*** GIVEN INFORMATION ***
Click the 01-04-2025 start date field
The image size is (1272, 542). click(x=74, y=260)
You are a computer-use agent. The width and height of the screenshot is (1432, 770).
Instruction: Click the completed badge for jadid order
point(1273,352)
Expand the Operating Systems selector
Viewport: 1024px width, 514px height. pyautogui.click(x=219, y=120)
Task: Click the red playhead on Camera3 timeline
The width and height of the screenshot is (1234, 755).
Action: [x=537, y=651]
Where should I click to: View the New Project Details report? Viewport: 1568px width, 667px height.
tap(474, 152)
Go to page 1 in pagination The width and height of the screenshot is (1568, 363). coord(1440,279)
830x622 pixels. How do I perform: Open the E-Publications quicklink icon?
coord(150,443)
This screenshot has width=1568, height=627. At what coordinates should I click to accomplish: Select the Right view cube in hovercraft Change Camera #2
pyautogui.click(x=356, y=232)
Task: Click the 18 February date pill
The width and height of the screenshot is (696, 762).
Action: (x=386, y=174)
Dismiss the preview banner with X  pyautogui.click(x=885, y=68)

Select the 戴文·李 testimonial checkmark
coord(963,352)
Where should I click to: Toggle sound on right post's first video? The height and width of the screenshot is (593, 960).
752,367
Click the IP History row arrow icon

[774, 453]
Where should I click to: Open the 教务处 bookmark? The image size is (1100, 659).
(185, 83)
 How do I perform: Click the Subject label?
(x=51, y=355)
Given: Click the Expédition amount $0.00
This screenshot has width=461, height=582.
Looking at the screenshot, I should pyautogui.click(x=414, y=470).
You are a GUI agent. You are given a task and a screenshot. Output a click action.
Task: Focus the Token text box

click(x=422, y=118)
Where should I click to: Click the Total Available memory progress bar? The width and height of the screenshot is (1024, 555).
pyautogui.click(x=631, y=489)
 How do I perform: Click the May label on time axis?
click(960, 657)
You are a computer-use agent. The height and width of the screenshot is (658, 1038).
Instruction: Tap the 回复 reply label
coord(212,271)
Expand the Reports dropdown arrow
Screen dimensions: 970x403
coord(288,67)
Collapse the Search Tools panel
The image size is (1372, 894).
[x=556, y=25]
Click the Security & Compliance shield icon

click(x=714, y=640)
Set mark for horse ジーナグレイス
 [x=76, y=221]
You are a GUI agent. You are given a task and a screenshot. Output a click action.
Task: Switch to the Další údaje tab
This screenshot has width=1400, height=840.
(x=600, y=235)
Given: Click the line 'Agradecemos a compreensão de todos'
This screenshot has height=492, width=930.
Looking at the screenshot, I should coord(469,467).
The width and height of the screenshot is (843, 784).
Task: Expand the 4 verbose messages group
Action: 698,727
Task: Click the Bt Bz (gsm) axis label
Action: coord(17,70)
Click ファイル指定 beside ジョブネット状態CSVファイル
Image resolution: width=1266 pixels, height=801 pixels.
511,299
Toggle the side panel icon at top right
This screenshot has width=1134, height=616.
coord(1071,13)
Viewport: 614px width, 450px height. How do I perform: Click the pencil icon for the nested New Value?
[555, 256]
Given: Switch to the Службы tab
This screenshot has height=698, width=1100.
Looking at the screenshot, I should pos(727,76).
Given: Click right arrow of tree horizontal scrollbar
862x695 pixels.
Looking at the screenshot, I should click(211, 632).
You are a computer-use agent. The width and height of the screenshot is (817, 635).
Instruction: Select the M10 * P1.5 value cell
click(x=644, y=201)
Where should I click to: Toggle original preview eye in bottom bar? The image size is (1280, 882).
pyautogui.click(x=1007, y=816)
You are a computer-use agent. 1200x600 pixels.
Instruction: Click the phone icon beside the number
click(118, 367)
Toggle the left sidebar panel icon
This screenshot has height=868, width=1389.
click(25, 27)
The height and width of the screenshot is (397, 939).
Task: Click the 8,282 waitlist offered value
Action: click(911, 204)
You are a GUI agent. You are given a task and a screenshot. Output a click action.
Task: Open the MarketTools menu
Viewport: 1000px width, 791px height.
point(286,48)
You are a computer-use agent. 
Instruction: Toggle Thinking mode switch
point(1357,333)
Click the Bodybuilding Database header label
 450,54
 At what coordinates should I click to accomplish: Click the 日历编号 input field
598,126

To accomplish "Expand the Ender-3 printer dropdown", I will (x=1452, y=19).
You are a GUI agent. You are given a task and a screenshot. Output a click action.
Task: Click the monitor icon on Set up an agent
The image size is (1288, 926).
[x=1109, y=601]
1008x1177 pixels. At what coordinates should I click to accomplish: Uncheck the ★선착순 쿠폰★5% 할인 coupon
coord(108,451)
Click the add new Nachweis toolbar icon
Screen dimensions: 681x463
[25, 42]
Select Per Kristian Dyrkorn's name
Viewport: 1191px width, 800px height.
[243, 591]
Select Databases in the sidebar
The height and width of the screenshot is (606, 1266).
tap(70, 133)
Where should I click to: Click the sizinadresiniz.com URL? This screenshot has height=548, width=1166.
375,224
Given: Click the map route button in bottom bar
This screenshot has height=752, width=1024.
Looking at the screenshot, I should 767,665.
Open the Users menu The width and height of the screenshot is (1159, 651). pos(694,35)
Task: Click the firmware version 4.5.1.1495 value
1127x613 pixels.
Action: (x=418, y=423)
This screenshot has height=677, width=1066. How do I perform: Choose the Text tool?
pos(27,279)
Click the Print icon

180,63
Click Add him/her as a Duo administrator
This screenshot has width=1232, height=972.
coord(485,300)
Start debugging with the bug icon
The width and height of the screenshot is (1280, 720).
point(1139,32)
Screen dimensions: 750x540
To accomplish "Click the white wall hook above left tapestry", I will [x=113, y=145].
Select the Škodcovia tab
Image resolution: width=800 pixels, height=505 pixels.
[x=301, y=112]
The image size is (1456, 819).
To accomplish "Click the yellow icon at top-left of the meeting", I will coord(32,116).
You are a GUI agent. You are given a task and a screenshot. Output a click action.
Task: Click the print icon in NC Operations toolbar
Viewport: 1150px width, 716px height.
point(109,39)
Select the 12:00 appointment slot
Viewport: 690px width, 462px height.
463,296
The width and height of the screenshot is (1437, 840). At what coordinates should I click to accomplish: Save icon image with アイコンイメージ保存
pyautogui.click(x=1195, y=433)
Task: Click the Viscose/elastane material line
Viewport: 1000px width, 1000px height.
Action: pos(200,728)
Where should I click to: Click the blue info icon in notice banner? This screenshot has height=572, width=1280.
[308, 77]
*** End of GIVEN INFORMATION ***
| AIM OF THE EXERCISE |
Locate the string "will" in the listing above and copy every line where it occurs.

| RESPONSE AREA |
To accomplish "Expand the Ender-3 printer dropdown", I will (x=1452, y=19).
To accomplish "Click the white wall hook above left tapestry", I will [x=113, y=145].
To accomplish "Click the yellow icon at top-left of the meeting", I will coord(32,116).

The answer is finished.